Suddenly, everyone seemed to be concerned about the economy without having a clue what they were referencing and completely forgetting that in our disproportionately service-based economy, the economy is us. Despite the fact that whilst telling us that we needed to live within our means, it was almost our duty to go out and spend in order to create a robust economy. Buy a house even though the mortgage repayments placed you in greater financial peril should interest rates change (and they will by the way – it’s inevitable). Take that holiday on the never-never of credit. Buy a car. Do all or any of the above but for God’s sake buy something. And if you couldn’t then there was someone to blame. And for this government, that someone to blame is the poor.
I can’t recall the myriad conversations I had with friends, colleagues and associates about the assault on the poor. Bedroom taxes. Welfare reforms. Zero hours contracts. Benefit caps. The ever-increasing numbers of unemployed young people. The extremely rapid proliferation of food banks and the fact that the highest proportion of users of food banks are people who are working. It seemed I was talking about the lack of fairness in society on a perpetual basis with people who were despairing that as a country, we seemed to be totally ambivalent about the poor, desperate and destitute. Hundreds dying as a result of benefit changes, migrants dying in their thousands, young people whose prospects were diminishing daily being funnelled in to cheap labour disguised as Apprenticeships and other Government sponsored programmes.

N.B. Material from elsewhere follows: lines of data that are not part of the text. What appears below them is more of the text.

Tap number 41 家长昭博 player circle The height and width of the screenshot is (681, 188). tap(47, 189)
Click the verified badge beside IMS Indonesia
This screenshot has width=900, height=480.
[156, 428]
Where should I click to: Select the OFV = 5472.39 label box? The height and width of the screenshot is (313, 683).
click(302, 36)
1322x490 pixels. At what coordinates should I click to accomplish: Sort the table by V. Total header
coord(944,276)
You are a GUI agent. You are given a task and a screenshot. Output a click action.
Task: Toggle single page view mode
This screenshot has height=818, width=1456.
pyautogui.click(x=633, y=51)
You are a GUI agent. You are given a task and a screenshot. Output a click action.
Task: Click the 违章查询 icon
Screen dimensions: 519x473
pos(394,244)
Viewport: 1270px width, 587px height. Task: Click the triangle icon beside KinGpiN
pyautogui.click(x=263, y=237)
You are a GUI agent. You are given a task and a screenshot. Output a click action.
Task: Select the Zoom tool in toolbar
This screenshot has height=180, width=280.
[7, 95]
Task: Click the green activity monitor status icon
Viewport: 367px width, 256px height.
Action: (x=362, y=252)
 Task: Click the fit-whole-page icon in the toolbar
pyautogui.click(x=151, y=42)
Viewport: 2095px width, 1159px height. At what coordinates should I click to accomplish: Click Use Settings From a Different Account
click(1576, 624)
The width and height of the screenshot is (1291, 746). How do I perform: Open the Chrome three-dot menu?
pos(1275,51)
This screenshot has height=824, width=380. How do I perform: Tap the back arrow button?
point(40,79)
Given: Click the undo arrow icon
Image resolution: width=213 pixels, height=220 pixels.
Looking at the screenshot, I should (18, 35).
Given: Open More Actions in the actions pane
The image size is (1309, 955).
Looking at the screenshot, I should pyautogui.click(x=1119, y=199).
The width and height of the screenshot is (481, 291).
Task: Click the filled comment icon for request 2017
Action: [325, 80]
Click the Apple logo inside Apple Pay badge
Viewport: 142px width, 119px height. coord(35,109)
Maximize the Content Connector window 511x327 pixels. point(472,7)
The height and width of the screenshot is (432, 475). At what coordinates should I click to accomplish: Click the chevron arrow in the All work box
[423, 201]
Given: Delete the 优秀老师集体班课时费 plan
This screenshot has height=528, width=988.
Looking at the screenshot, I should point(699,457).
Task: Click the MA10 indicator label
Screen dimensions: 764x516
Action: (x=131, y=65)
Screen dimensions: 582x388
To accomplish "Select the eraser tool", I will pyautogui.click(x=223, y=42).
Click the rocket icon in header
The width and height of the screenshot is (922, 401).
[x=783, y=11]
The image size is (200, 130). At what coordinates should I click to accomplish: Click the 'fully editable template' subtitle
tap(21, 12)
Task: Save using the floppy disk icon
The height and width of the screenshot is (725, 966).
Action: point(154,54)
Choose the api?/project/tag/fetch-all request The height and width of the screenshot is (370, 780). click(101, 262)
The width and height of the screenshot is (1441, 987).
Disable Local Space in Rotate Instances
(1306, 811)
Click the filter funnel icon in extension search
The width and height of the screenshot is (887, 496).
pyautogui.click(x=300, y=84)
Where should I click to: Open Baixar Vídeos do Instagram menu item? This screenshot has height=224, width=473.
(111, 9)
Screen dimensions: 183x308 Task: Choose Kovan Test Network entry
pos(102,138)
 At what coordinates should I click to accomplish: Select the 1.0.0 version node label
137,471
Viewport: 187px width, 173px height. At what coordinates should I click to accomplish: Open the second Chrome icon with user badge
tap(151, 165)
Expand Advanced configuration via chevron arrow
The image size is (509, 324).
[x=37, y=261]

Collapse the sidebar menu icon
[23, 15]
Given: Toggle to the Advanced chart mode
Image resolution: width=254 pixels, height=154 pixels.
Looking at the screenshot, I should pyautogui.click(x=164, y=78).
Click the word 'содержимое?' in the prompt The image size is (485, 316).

This government is presiding over the greatest assault on the poor in over a century. This week alone, Shelter announced that child homelessness has risen by 71% under the Tories. That’s over 120,000 people. The UK trade deficit rose to £5.2 billion for the most recent month. And ironically the deficit with the EU rose to £8.7 billion, which I don’t think will improve as a result of Brexit! Over 64% of those hit with the Benefits Cap are single parents that often have children under 4 years old. This week, a private health company (Virgin) won an NHS contract valued at £700 million – but of course the Tories insist they aren’t privatising the NHS. Our prisons are increasingly unsafe after years of underinvestment, disproportionately unfair sentencing practices that pander to the right-wing press and a resultant explosion in the prison population alongside a decimation in the number of prison/probation officers. And these officers, stressed to breaking point, take a call to action that the Government responds to by taking them to court and forcing them to tolerate the intolerable conditions that they are responsible for. All this shit has happened in just one week, while we’ve been distracted at what may seem like an even greater threat in Amerikkka.
Is this what people voted for? Really? If we judge ourselves by how we treat the most vulnerable then we are damned, because any society that doesn’t help the poor won’t be able to save the rich from their wrath. It’s time to create a new political paradigm – revolution is in the air.
Because the kind words of rich people don't fill up the stomachs of poor people.